* **Supplied information**:
☆ ☆ ☆ ☆ ☆ ☆ ☆

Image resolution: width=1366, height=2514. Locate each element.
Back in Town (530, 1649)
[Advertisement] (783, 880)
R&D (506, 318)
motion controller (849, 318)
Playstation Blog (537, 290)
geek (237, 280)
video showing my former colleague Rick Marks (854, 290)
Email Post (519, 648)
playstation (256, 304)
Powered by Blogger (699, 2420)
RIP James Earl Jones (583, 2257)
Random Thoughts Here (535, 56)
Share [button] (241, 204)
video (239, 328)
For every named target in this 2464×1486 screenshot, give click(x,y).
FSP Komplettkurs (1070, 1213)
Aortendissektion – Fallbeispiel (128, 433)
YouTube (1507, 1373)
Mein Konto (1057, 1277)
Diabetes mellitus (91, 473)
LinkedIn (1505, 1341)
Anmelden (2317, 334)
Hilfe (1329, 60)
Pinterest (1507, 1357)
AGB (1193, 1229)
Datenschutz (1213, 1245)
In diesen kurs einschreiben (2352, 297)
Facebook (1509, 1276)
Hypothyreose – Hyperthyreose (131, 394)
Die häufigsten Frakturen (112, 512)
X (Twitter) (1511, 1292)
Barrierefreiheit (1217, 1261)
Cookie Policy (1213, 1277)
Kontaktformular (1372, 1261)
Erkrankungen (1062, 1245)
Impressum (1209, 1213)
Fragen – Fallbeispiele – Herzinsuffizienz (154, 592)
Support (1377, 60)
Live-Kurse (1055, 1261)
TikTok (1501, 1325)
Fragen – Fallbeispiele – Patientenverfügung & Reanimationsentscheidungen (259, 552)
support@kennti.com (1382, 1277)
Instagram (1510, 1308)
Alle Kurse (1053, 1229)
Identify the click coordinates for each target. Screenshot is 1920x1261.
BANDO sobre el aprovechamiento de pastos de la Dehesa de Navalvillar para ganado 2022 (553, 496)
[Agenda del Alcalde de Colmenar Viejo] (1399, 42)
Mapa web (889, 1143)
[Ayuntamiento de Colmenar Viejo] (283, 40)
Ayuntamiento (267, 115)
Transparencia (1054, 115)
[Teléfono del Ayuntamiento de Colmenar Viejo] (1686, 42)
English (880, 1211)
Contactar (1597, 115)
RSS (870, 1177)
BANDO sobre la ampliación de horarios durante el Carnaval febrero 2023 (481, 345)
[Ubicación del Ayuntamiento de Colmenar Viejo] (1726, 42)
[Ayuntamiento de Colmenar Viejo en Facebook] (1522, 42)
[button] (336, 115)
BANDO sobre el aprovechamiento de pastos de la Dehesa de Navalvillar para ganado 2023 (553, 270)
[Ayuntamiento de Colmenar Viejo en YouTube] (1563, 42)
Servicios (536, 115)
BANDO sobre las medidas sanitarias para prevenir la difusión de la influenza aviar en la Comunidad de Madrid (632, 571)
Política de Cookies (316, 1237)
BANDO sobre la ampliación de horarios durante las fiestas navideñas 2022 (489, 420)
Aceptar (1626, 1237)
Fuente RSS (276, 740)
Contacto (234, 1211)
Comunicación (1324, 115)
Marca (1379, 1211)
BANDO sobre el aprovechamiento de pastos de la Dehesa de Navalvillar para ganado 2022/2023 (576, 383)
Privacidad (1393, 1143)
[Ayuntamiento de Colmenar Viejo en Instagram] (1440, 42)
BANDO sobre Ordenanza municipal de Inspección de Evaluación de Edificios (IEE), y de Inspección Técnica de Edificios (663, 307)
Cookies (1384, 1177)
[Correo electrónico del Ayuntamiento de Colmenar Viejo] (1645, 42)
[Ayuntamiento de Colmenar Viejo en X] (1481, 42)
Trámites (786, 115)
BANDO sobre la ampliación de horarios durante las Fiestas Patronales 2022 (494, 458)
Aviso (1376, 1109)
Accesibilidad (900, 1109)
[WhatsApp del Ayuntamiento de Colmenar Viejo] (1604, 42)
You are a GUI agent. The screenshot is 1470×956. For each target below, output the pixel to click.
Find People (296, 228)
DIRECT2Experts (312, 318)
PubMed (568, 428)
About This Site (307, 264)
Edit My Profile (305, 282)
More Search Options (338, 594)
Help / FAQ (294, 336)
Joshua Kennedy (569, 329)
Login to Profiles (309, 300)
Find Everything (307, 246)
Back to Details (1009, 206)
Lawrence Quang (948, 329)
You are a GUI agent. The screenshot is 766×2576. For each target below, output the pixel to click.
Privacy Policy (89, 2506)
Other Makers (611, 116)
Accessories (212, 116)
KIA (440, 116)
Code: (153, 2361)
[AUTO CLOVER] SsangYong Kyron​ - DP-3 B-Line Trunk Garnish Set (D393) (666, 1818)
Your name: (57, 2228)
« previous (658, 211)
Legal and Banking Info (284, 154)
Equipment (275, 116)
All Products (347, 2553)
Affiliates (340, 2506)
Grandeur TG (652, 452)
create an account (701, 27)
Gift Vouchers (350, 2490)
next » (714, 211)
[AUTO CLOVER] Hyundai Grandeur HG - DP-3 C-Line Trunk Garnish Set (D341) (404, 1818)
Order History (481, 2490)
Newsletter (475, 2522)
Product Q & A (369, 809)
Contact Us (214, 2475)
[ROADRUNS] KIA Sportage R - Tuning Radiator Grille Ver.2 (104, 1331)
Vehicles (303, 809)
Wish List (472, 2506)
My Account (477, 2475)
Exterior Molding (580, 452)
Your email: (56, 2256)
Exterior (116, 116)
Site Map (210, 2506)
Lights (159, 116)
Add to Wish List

☆ ☆ ☆ ☆ ☆ ☆ ☆

* **Task instructions**: What this task asks for is an exact copy of the material above.

* **Task result**:
Image resolution: width=1366, height=2514. Locate each element.
Back in Town (530, 1649)
[Advertisement] (783, 880)
R&D (506, 318)
motion controller (849, 318)
Playstation Blog (537, 290)
geek (237, 280)
video showing my former colleague Rick Marks (854, 290)
Email Post (519, 648)
playstation (256, 304)
Powered by Blogger (699, 2420)
RIP James Earl Jones (583, 2257)
Random Thoughts Here (535, 56)
Share [button] (241, 204)
video (239, 328)
For every named target in this 2464×1486 screenshot, give click(x,y).
FSP Komplettkurs (1070, 1213)
Aortendissektion – Fallbeispiel (128, 433)
YouTube (1507, 1373)
Mein Konto (1057, 1277)
Diabetes mellitus (91, 473)
LinkedIn (1505, 1341)
Anmelden (2317, 334)
Hilfe (1329, 60)
Pinterest (1507, 1357)
AGB (1193, 1229)
Datenschutz (1213, 1245)
In diesen kurs einschreiben (2352, 297)
Facebook (1509, 1276)
Hypothyreose – Hyperthyreose (131, 394)
Die häufigsten Frakturen (112, 512)
X (Twitter) (1511, 1292)
Barrierefreiheit (1217, 1261)
Cookie Policy (1213, 1277)
Kontaktformular (1372, 1261)
Erkrankungen (1062, 1245)
Impressum (1209, 1213)
Fragen – Fallbeispiele – Herzinsuffizienz (154, 592)
Support (1377, 60)
Live-Kurse (1055, 1261)
TikTok (1501, 1325)
Fragen – Fallbeispiele – Patientenverfügung & Reanimationsentscheidungen (259, 552)
support@kennti.com (1382, 1277)
Instagram (1510, 1308)
Alle Kurse (1053, 1229)
Identify the click coordinates for each target. Screenshot is 1920x1261.
BANDO sobre el aprovechamiento de pastos de la Dehesa de Navalvillar para ganado 2022 (553, 496)
[Agenda del Alcalde de Colmenar Viejo] (1399, 42)
Mapa web (889, 1143)
[Ayuntamiento de Colmenar Viejo] (283, 40)
Ayuntamiento (267, 115)
Transparencia (1054, 115)
[Teléfono del Ayuntamiento de Colmenar Viejo] (1686, 42)
English (880, 1211)
Contactar (1597, 115)
RSS (870, 1177)
BANDO sobre la ampliación de horarios durante el Carnaval febrero 2023 (481, 345)
[Ubicación del Ayuntamiento de Colmenar Viejo] (1726, 42)
[Ayuntamiento de Colmenar Viejo en Facebook] (1522, 42)
[button] (336, 115)
BANDO sobre el aprovechamiento de pastos de la Dehesa de Navalvillar para ganado 2023 (553, 270)
[Ayuntamiento de Colmenar Viejo en YouTube] (1563, 42)
Servicios (536, 115)
BANDO sobre las medidas sanitarias para prevenir la difusión de la influenza aviar en la Comunidad de Madrid (632, 571)
Política de Cookies (316, 1237)
BANDO sobre la ampliación de horarios durante las fiestas navideñas 2022 (489, 420)
Aceptar (1626, 1237)
Fuente RSS (276, 740)
Contacto (234, 1211)
Comunicación (1324, 115)
Marca (1379, 1211)
BANDO sobre el aprovechamiento de pastos de la Dehesa de Navalvillar para ganado 2022/2023 (576, 383)
Privacidad (1393, 1143)
[Ayuntamiento de Colmenar Viejo en Instagram] (1440, 42)
BANDO sobre Ordenanza municipal de Inspección de Evaluación de Edificios (IEE), y de Inspección Técnica de Edificios (663, 307)
Cookies (1384, 1177)
[Correo electrónico del Ayuntamiento de Colmenar Viejo] (1645, 42)
[Ayuntamiento de Colmenar Viejo en X] (1481, 42)
Trámites (786, 115)
BANDO sobre la ampliación de horarios durante las Fiestas Patronales 2022 (494, 458)
Aviso (1376, 1109)
Accesibilidad (900, 1109)
[WhatsApp del Ayuntamiento de Colmenar Viejo] (1604, 42)
You are a GUI agent. The screenshot is 1470×956. For each target below, output the pixel to click.
Find People (296, 228)
DIRECT2Experts (312, 318)
PubMed (568, 428)
About This Site (307, 264)
Edit My Profile (305, 282)
More Search Options (338, 594)
Help / FAQ (294, 336)
Joshua Kennedy (569, 329)
Login to Profiles (309, 300)
Find Everything (307, 246)
Back to Details (1009, 206)
Lawrence Quang (948, 329)
You are a GUI agent. The screenshot is 766×2576. For each target below, output the pixel to click.
Privacy Policy (89, 2506)
Other Makers (611, 116)
Accessories (212, 116)
KIA (440, 116)
Code: (153, 2361)
[AUTO CLOVER] SsangYong Kyron​ - DP-3 B-Line Trunk Garnish Set (D393) (666, 1818)
Your name: (57, 2228)
« previous (658, 211)
Legal and Banking Info (284, 154)
Equipment (275, 116)
All Products (347, 2553)
Affiliates (340, 2506)
Grandeur TG (652, 452)
create an account (701, 27)
Gift Vouchers (350, 2490)
next » (714, 211)
[AUTO CLOVER] Hyundai Grandeur HG - DP-3 C-Line Trunk Garnish Set (D341) (404, 1818)
Order History (481, 2490)
Newsletter (475, 2522)
Product Q & A (369, 809)
Contact Us (214, 2475)
[ROADRUNS] KIA Sportage R - Tuning Radiator Grille Ver.2 (104, 1331)
Vehicles (303, 809)
Wish List (472, 2506)
My Account (477, 2475)
Exterior Molding (580, 452)
Your email: (56, 2256)
Exterior (116, 116)
Site Map (210, 2506)
Lights (159, 116)
Add to Wish List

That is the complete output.